Mittwoch, 15. September 2010

In festo Septem Dolorum B.M.V.


Das Fest der Sieben Schmerzen Mariae hat eine bemerkenswerte Geschichte. Es wurde schon seit dem 15. Jahrhundert zunächst - wo es der liturgischen Logik folgend auch hingehört - während der Passionszeit, d.h. am Freitag nach dem Passionssonntag gefeiert. Das Fest gehörte zu den Duplex-Festen, wurde aber nicht als gebotener Festtag begangen, sondern je nach lokaler Tradition. Wo es aber gefeiert wurde, hat es unter den nicht gebotenen Festtagen eine besonders aufwendige Liturgie, sogar eine eigene Sequenz, das Stabat Mater.

Pius VII, der zweite Papst, der von Napoleon in Haft genommen wurde, der Papst, der an einem besonders niederträchtigen und die Kirche demütigenden Schauspiel teilnehmen mußte, der Selbstkrönung des Kaisers Napoleon, führte zum Dank für seine Befreiung aus der napoleonischen Gefangenschaft am 15. September das Fest der Sieben Schmerzen Mariae ein. Dies war eine Doppelung des bereits vorhandenen, aber nicht vorgeschriebenen Festes, die Liturgie entsprach daher dem bereits bekannten Fest.

In den Wirren der Liturgiereform, die sich ja dem schmerzfreien Katholizismus verpflichtet fühlte, ging das Fest unter, erhalten blieb die Doppelung am 15. September.

Dieses Bild der Mater dolorosa steht in der Einsiedelei unserer Lieben Frau vom Verschlossenen Garten in Warfhuizen. Vor allem mit dem Taschentuch hat es eine besondere Bewandtnis.

Sonntag, 12. September 2010

Mariä Namen. Der Papst und Nine-Eleven


Die Wahl des 11.September als Datum für den Anschlag der Dschihadisten auf das World Trade Center zeigt einen Sinn für Symbolik. Am 11. September begann die Schlacht, die das Ringen zwischen dem christlichen Europa und dem osmanischen Reich entscheiden sollte. Die Schlacht am Kahlenberg. Sie endete am 12. September mit der Niederlage des Belagererheeres, einer Niederlage, von der sich das osmanische Reich nie mehr erholen sollte.

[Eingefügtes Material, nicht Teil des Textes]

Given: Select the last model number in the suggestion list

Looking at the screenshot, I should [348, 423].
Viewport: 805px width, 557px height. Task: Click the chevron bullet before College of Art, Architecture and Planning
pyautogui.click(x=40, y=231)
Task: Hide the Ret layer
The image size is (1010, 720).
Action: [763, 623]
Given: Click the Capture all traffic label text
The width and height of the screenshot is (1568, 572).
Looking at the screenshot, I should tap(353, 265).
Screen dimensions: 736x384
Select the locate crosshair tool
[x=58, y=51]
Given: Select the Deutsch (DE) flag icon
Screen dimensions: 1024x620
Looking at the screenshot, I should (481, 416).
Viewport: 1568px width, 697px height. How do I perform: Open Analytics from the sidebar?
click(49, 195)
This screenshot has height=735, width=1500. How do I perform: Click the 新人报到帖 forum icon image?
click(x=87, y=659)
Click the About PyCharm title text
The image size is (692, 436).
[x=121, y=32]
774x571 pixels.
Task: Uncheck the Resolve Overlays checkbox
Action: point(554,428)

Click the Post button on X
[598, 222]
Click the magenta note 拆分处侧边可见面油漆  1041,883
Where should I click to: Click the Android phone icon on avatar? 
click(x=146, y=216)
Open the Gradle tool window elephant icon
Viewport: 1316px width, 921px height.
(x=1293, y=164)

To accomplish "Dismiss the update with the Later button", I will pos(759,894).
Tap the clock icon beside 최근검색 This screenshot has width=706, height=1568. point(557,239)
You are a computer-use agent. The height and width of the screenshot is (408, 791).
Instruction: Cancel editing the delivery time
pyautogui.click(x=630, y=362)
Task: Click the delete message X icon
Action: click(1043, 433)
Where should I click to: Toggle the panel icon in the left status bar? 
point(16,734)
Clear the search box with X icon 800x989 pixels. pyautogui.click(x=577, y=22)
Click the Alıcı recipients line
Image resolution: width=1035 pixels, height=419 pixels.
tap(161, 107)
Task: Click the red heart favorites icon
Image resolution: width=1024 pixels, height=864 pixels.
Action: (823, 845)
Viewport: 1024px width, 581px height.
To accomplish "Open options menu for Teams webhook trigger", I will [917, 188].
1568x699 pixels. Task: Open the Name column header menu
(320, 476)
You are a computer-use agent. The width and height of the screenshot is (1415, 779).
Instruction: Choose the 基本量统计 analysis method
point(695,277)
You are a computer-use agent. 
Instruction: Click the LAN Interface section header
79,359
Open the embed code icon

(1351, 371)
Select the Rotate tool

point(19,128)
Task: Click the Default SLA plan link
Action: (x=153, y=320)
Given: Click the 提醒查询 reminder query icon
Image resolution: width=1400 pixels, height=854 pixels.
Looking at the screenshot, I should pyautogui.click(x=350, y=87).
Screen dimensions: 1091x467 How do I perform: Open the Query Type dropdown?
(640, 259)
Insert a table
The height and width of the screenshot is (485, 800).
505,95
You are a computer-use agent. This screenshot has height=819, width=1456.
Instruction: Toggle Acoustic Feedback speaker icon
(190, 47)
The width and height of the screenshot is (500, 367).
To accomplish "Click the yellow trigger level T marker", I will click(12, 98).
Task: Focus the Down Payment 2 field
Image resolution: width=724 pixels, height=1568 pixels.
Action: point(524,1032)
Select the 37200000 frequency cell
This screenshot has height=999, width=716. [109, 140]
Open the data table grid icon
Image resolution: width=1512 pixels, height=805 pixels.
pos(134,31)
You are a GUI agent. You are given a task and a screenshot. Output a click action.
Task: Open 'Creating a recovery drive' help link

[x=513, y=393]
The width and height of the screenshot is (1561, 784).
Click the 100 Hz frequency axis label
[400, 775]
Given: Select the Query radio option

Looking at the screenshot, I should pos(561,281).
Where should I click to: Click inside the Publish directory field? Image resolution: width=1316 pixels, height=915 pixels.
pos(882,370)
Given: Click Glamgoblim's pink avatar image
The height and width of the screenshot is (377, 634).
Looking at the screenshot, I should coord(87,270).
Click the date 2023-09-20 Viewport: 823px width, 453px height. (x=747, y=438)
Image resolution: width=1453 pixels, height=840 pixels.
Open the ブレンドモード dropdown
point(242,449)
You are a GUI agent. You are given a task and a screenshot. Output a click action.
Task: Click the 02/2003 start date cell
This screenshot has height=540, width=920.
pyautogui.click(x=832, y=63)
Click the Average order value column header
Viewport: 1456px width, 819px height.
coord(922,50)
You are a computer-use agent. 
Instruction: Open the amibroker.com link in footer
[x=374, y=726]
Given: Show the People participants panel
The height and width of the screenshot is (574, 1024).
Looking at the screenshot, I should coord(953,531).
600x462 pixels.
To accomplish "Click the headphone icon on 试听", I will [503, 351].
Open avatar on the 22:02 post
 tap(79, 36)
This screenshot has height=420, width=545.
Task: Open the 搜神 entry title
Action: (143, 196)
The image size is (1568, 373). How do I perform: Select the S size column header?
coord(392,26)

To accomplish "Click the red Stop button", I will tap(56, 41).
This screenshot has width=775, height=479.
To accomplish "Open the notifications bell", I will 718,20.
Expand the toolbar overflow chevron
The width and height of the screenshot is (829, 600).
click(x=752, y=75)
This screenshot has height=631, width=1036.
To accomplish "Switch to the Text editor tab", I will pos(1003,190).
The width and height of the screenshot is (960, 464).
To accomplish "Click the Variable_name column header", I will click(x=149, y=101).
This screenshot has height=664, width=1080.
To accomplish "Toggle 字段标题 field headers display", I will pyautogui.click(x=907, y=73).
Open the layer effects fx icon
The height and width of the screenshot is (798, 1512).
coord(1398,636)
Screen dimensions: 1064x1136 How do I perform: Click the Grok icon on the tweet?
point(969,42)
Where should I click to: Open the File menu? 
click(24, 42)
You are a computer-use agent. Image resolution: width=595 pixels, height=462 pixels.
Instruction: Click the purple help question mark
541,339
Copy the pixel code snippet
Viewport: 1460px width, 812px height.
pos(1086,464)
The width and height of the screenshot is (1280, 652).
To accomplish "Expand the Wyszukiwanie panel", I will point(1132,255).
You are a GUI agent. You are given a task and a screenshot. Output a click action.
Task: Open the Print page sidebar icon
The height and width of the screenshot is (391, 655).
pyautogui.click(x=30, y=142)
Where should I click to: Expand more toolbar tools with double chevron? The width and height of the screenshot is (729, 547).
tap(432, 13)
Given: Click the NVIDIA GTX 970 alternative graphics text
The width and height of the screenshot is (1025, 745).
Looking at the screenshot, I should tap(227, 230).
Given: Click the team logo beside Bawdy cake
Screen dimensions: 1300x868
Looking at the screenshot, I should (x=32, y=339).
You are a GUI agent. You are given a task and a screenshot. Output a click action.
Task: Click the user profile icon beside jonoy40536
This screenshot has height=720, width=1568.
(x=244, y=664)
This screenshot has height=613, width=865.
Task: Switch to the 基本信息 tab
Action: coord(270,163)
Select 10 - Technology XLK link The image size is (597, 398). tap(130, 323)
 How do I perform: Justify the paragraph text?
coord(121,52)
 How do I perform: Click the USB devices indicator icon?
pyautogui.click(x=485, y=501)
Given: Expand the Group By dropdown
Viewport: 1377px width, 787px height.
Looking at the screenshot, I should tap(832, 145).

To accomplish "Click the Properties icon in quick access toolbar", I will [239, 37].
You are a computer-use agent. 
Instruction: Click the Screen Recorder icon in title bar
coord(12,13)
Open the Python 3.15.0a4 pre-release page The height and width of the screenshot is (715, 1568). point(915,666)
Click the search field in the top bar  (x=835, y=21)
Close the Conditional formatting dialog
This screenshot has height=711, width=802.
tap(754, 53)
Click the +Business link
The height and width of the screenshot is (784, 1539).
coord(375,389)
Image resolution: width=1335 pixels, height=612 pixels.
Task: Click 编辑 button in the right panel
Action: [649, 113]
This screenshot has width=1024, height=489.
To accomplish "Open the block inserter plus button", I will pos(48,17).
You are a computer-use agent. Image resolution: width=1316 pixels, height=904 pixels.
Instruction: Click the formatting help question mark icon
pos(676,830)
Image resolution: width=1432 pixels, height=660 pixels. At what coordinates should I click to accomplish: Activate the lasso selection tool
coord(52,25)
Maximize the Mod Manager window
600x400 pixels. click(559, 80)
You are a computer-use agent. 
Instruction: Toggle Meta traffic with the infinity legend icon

Hatte die Seeschlacht von Lepanto 1571 schon den Mut des muslimischen Riesenreiches zerstört, so zerstörte die Niederlage am Kahlenberg seine Kraft. Ein Jahr nach diesem Sieg erhob Papst Innozenz XI das Fest Mariä Namen, das bis dahin nur regionale Bedeutung hatte, zur Erinnerung an den Sieg zu einem für die ganze Kirche geltenden Festtag. Pius X bestimmte schließlich nicht den auf den 8. Sept. folgenden Sonntag, sondern den 12. September als Festtag.

Im Zug der Revolution des liturgischen Kalender verschwand der 12. September 1970 aus dem römischen Generalkalender, behielt aber seine Bedeutung im deutschen Sprachraum. Ein Jahr nach dem von islamistischen Terroristen gegangenen Massenmord am 11.September 2001 machte Johannes Paul II. den 12. September wieder zu einem für die Weltkirche verbindlichen Festtag.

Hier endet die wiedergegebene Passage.